AUFGABENSTELLUNG: Schreib den ganzen Text über den Bluttest auf das Down-Syndrom als Kassenleistung Wort für Wort heraus.

TEXTAUSZUG:

==========

Der Gemeinsame Bundesausschuss aus Vertretern von Krankenkassen und Kliniken, Ärzten und Patienten will den Bluttest auf das Down-Syndrom zur Kassenleistung machen. Das meldete der Spiegel am Wochenende. Es darf einem wahlweise obszön oder tragisch erscheinen, dass die Welt nur wenige Tage nach Bekanntwerden dieser Nachricht den Welt-Down-Syndrom-Tag begeht. Dieser Tag macht auf das Leben mit dem Gendefekt aufmerksam. Ein Leben, das es so schon bald nicht mehr geben könnte, wenn der Bundesausschuss ernst macht.
Befürworter des Bluttests als Kassenleistung argumentieren, dass dieser Test ein medizinischer Fortschritt gegenüber der Fruchtwasserentnahme ist und ohne Fehlgeburtsrisiken durchgeführt werden kann. Letzteres zumindest ist wahr. Doch wo weniger Risiko, da mehr Inanspruchnahme. Schon heute entscheiden sich neun von zehn Elternpaaren oder Müttern vor der Geburt gegen Kinder mit der entsprechenden Diagnose. Je gängiger es wird, Kinder auf Down-Syndrom testen zu lassen, desto gängiger wird wohl auch der Abbruch der Schwangerschaft bei Betroffenen werden. Je mehr Diagnostik, desto weniger Menschen mit Down-Syndrom auf diesem Planeten, lautet die brutale und erschreckende Gleichung, die aus diesen Zahlen konstruierbar ist.

==========

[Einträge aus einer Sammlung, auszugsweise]
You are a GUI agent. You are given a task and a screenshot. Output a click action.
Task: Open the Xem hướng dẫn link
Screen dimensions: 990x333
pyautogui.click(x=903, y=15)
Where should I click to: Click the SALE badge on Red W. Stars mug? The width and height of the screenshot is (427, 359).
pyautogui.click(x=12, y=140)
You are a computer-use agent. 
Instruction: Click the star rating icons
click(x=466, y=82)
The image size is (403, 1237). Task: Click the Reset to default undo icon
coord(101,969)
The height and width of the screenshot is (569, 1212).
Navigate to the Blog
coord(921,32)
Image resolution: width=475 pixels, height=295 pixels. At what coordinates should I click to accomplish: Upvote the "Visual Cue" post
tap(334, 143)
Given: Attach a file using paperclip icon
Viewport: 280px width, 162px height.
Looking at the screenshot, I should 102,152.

==========

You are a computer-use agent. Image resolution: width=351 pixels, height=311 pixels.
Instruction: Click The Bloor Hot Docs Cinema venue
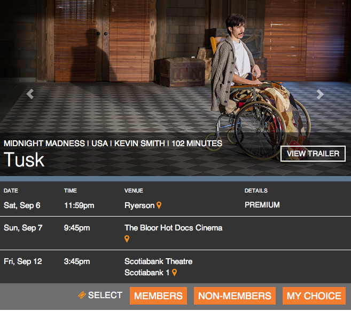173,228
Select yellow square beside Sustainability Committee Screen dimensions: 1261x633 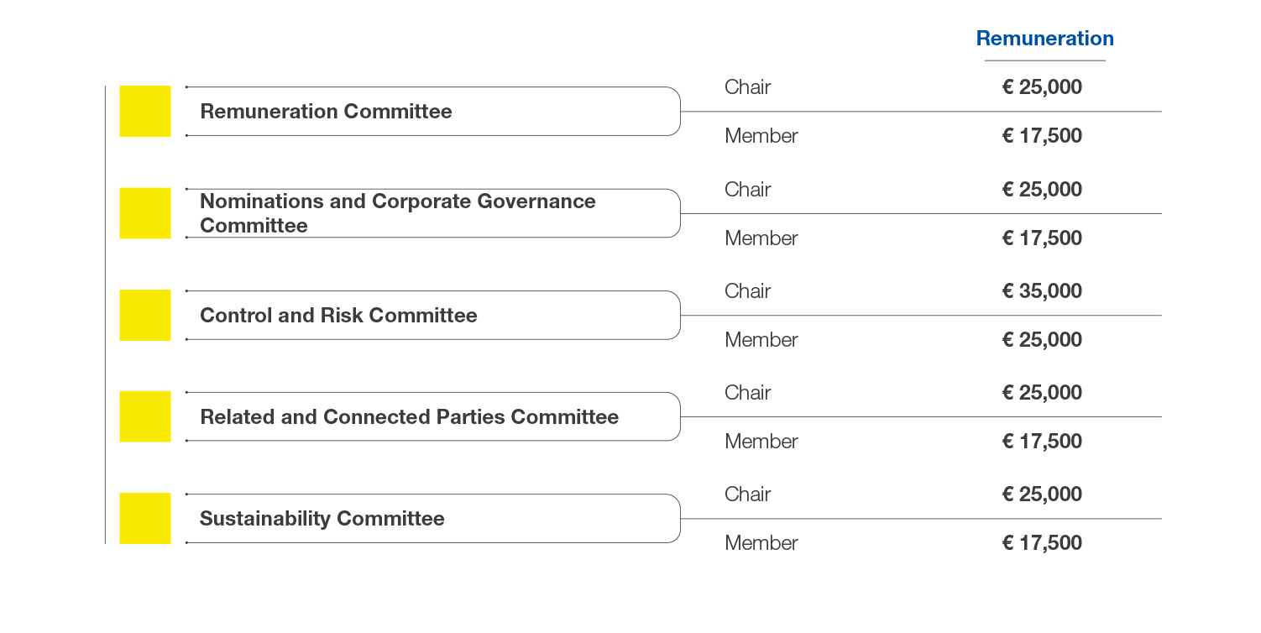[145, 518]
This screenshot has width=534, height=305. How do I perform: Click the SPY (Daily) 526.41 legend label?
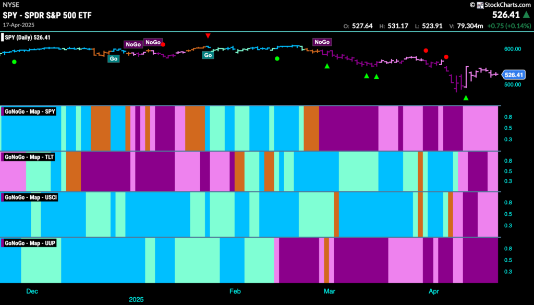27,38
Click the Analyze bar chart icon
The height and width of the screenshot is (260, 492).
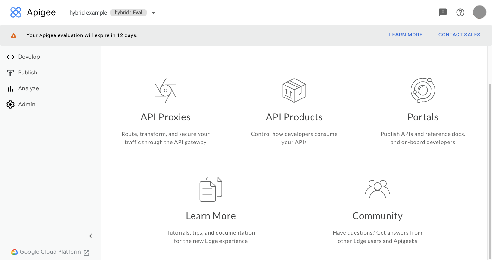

==========

LÖSUNG DER AUFGABE:
Der Gemeinsame Bundesausschuss aus Vertretern von Krankenkassen und Kliniken, Ärzten und Patienten will den Bluttest auf das Down-Syndrom zur Kassenleistung machen. Das meldete der Spiegel am Wochenende. Es darf einem wahlweise obszön oder tragisch erscheinen, dass die Welt nur wenige Tage nach Bekanntwerden dieser Nachricht den Welt-Down-Syndrom-Tag begeht. Dieser Tag macht auf das Leben mit dem Gendefekt aufmerksam. Ein Leben, das es so schon bald nicht mehr geben könnte, wenn der Bundesausschuss ernst macht.
Befürworter des Bluttests als Kassenleistung argumentieren, dass dieser Test ein medizinischer Fortschritt gegenüber der Fruchtwasserentnahme ist und ohne Fehlgeburtsrisiken durchgeführt werden kann. Letzteres zumindest ist wahr. Doch wo weniger Risiko, da mehr Inanspruchnahme. Schon heute entscheiden sich neun von zehn Elternpaaren oder Müttern vor der Geburt gegen Kinder mit der entsprechenden Diagnose. Je gängiger es wird, Kinder auf Down-Syndrom testen zu lassen, desto gängiger wird wohl auch der Abbruch der Schwangerschaft bei Betroffenen werden. Je mehr Diagnostik, desto weniger Menschen mit Down-Syndrom auf diesem Planeten, lautet die brutale und erschreckende Gleichung, die aus diesen Zahlen konstruierbar ist.